For many years, the museum has financially relied on the Marfa Museum Thrift Store to support its operations. Its modest income sustains the museum from Thursday through Saturday, and recent contributions from the city of Marfa’s hotel occupancy tax fund have let them open the doors Monday, Tuesday and Wednesday too.

Benton, the contractor who executed the wall’s stabilization, said the highest priority was the initial repair, which would replace the failed bricks, remove the concrete plaster and let the adobes breathe again. After that, a larger assessment is needed to determine the entire scope of a full building restoration.
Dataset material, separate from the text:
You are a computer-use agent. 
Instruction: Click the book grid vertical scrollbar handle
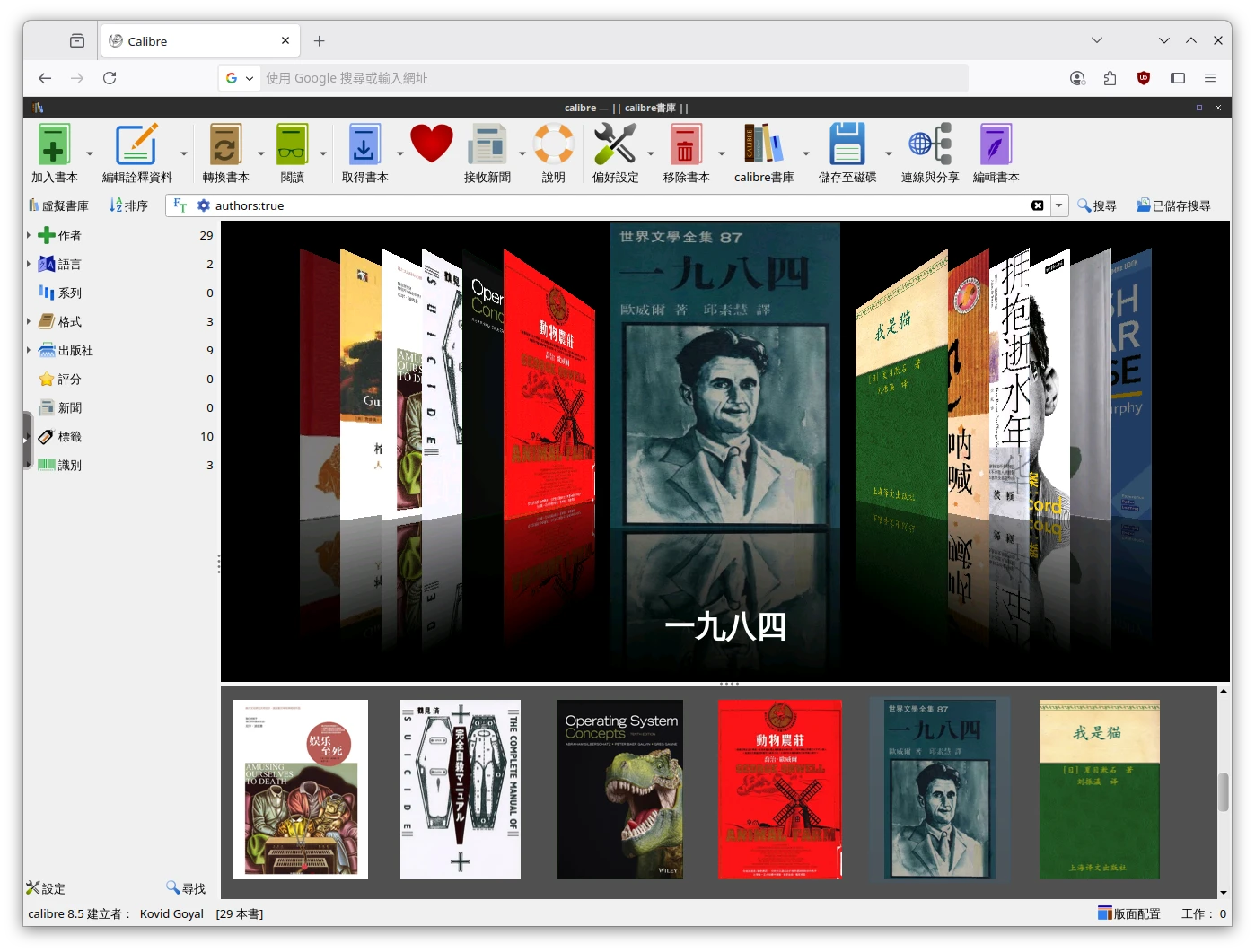tap(1223, 791)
A letter by a local shoe shiner was discovered during renovations of a Marfa building and donated to the museum. It was found under the floorboards at Marfa Realty during renovations, owner Bob Wright said.

Benton hopes opening the museum’s walls will also open a conversation about a different part of Marfa’s history. “I think it’s a place to talk about some of the vernacular qualities of Marfa and really embrace earthen building, how it came about and what that culture was like,” Benton said.

The help of local archivists to make a needs assessment will fortify the museum’s grant applications too. Under the leadership of President Maggie Marquez, the board is hoping to double its size from five members to 10 in order to expand their talents, resources and reach. Marshall herself stepped up to become the newest board member, bringing her archival insights to the museum conversation.

Speaking about the archive and the building’s infrastructure problems, Lees explained, “We understand these are long projects that will cost a lot of money, so we have every intention of becoming self-sufficient.” Museum efforts to repair the building, catalog and preserve the archive, and find funds to keep the museum updated are all integral to moving the Marfa and Presidio County Museum into the new decade.